WRITTEN REQUEST A: Repeat the listing below from its first line up to and including the line with "Número 26 (605, 1721)". Leave out the picture.

SELECTION:
##############################
# Sierra RS500 Cosworth 4 Day Detail - Griffiths Detailing



## Griffiths Detailing (Mar 29, 2011)

*Griffiths Detailing*

this has been removed at the owners request!

chris


----------



## nickka (Jun 2, 2008)

That is simply stunning :doublesho

Had the pleasure of driving several Sapphire Cosworths back in the day....experiences never forgotten:thumb:


----------



## andrewst500 (Nov 2, 2008)

looks stunning


----------



## StevieM3 (Sep 11, 2008)

Wow....still absolutely love these beasties. Excellent work:thumb:


----------



## McClane (Dec 9, 2010)

Ah, they don't make them like these any more. I had the scalectrix of this as a kid - with the black and red ones.

Love it!!


----------



## jamie crookston (Aug 30, 2010)

Cars like that never fail to impress


----------



## DiscoTD5 (Feb 12, 2010)

Three letters OMG!


----------



## Griffiths Detailing (Mar 29, 2011)

Thanks guys it was the hardest 4 days of my life but well worth it! 


Chris


----------



## AaronGTi (Nov 2, 2010)

Looking good


----------



## Mad Ad (Feb 7, 2011)
##############################
WRITTEN REQUEST B: Carry on the forum thread about the Sierra RS500 Cosworth detail from the point where it stops.

[Collection listing]
##############################
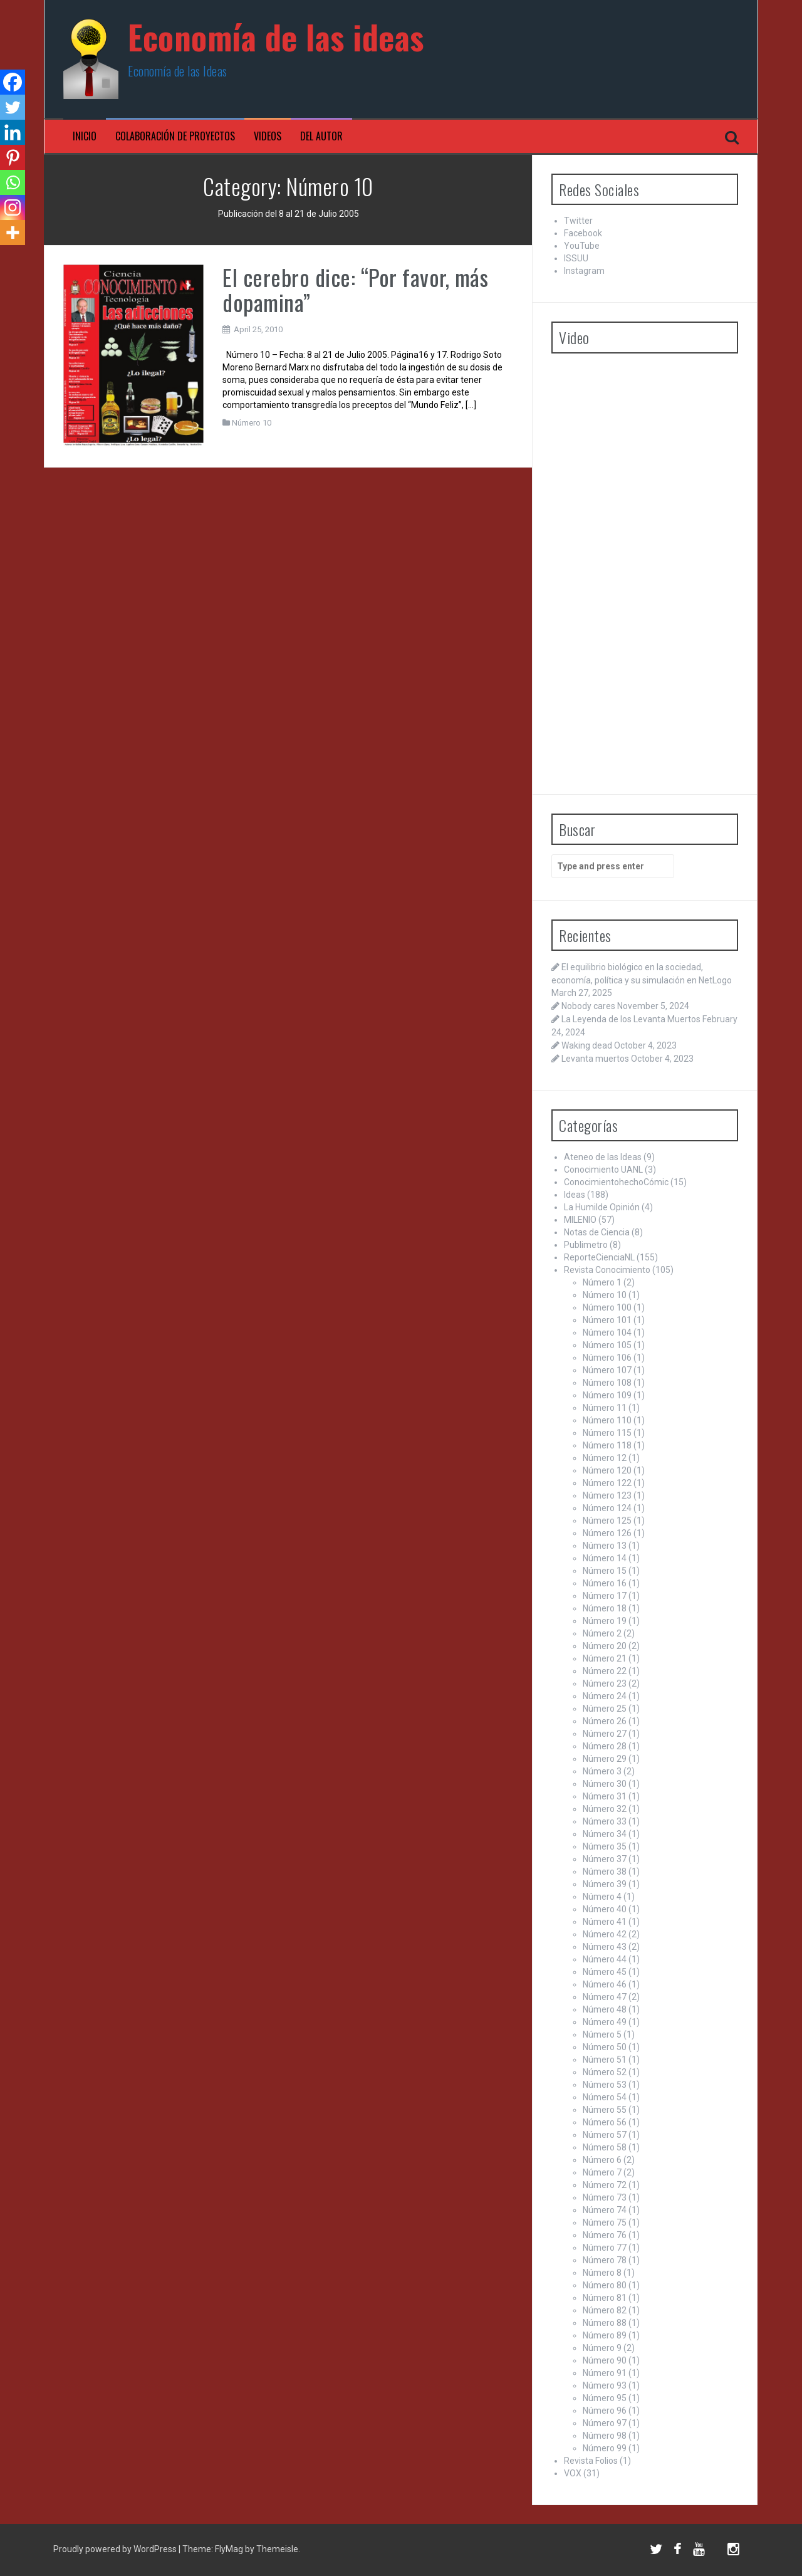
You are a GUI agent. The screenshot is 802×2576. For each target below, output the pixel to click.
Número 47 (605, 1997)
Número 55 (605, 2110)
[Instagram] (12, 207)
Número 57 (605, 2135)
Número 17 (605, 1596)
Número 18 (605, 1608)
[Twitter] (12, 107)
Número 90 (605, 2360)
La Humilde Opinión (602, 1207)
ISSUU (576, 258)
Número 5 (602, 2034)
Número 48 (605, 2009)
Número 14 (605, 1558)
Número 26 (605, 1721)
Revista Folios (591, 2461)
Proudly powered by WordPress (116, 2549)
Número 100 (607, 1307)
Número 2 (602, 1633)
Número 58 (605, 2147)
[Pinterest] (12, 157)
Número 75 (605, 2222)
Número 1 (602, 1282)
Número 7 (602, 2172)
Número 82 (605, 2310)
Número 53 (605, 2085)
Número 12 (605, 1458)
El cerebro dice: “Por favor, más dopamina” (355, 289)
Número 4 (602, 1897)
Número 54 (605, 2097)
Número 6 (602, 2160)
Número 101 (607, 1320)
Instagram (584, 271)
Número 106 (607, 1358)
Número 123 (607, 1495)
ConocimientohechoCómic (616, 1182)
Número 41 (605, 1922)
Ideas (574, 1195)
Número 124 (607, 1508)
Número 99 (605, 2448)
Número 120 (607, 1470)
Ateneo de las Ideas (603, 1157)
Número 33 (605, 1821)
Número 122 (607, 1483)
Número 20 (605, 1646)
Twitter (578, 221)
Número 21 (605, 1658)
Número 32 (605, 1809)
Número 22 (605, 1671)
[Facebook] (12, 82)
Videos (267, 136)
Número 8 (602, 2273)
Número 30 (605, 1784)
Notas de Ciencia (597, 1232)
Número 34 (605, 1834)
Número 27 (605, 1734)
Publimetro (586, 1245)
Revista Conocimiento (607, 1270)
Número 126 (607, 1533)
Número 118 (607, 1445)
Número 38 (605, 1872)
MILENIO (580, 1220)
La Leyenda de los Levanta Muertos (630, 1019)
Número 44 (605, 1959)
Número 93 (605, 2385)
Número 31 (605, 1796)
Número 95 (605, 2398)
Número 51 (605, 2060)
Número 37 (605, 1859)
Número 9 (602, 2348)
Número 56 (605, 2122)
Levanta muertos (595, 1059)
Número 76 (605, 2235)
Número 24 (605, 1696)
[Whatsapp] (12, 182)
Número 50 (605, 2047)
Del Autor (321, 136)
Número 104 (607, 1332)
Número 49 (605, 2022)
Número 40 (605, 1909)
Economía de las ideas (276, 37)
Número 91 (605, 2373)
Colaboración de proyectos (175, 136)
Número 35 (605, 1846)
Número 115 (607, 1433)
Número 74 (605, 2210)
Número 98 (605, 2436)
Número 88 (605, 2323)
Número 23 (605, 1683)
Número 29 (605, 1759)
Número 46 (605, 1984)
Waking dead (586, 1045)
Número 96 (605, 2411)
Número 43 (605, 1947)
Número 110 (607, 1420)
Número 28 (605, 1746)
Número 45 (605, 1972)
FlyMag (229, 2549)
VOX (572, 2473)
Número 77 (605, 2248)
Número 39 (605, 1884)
##############################
WRITTEN RESPONSE A:
You are a GUI agent. The screenshot is 802×2576. For each target below, output the pixel to click.
Número 47 (605, 1997)
Número 55 (605, 2110)
[Instagram] (12, 207)
Número 57 (605, 2135)
Número 17 (605, 1596)
Número 18 (605, 1608)
[Twitter] (12, 107)
Número 90 (605, 2360)
La Humilde Opinión (602, 1207)
ISSUU (576, 258)
Número 5 (602, 2034)
Número 48 (605, 2009)
Número 14 (605, 1558)
Número 26 (605, 1721)

WRITTEN RESPONSE B:
A very cool classic Ford not one that should be forgotten, great work Chris, defo deserves some Desire:thumb:


----------



## Griffiths Detailing (Mar 29, 2011)

Mad Ad said:


> A very cool classic Ford not one that should be forgotten, great work Chris, defo deserves some Desire:thumb:


2 coats as well!! LOL Thanks mate

Chris


----------



## kk1966 (Aug 8, 2007)

Very nice work...old cossies arent the easiest things to detail...very delicate!!...used to own one of these back in '94 and on the rare days i used to take it home (left it at work mostly) i would try and drive it normally but everytime i failed miserably ))


----------



## Griffiths Detailing (Mar 29, 2011)

kk1966 said:


> Very nice work...old cossies arent the easiest things to detail...very delicate!!...used to own one of these back in '94 and on the rare days i used to take it home (left it at work mostly) i would try and drive it normally but everytime i failed miserably ))


I can imagine!! LOL Id love an Escort Cos, Seriously thinking about getting one

Chris


----------



## kk1966 (Aug 8, 2007)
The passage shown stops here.